Мы остановились у железной церковной двери, Георгий Семенович достал ключ и, клацая им в замочной скважине, сказал:

– Теперь, помните, как у Бунина? «Дней моих на земле осталось уже мало». Уехать отсюда некуда, да и не к кому. Привык околачиваться по вечерам в гостинице, болтать с приезжими, играть в шахматы. Иногда удается заманить кого-нибудь в свою обитель, как вот вас…

Ключ повернулся, дверь завизжала, заскрипела, загрохала.

На другой день я проснулся, когда сквозь окно, забранное похожей на крестовую десятку решеткой, толстым снопом валило солнце. Пахло воском и хорошим кофе. Георгия Семеновича не было. Я оделся, примерил остроконечный, с тонким узором шлем, потрогал ржавый, почти в мой рост меч и увидел на столе записку, прижатую за край серебряной звездицей. «Пейте кофе. Меня найдете в музее. Дверь заприте на два оборота ключа».

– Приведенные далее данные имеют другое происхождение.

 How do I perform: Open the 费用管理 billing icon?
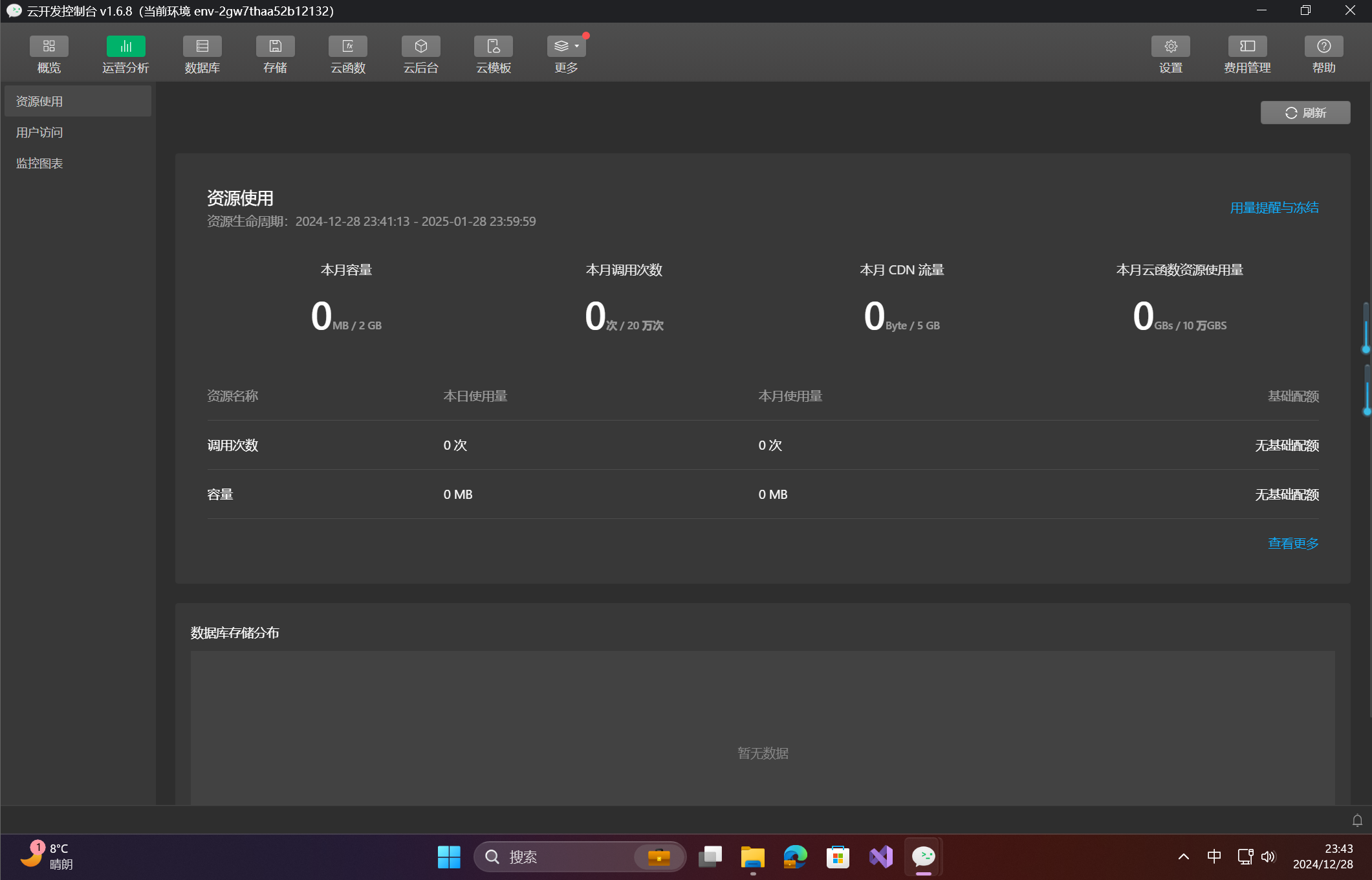pos(1247,47)
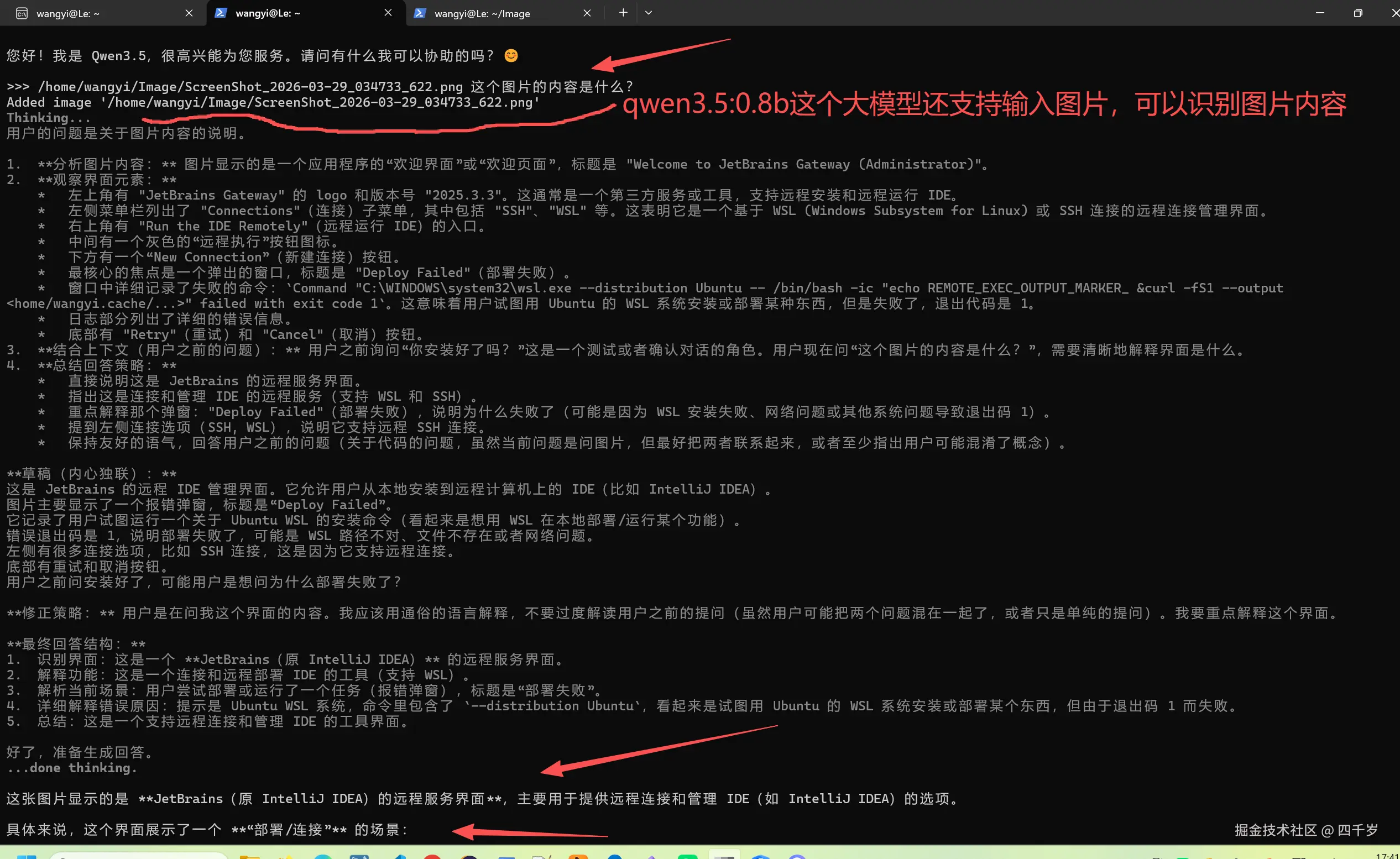Close the "wangyi@Le: ~/Image" tab
1400x859 pixels.
(x=588, y=13)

Мы долго бродили в тот день по городу. В древнем русском зодчестве нет броской красоты, разящей мгновенно, как стрела. Оно полонит постепенно. Зная эту его медленную, по неотразимую силу, я подолгу стоял и смотрел на какую-нибудь церковку. Как и всегда, я думал сначала о том, что вот здесь, на этой самой паперти, тряслись когда-то юродивые в рубищах, выходили в подвенечных уборах первые князья со своими потупляющими очи княгинями, лилась христианская кровь под ножами татар. А между тем предельная прямизна линий, точнейшая пропорциональность всех размеров исподволь делали свое дело, и я постепенно начинал испытывать ощущение чего-то, согласно и стройно стремящегося ввысь, чего-то поющего торжественно и печально.

Когда мы говорим, что у нас нет слов выразить прекрасное, то это не просто риторический оборот. И, может быть, вот из этого онемляющего потрясения прекрасным родилась музыка…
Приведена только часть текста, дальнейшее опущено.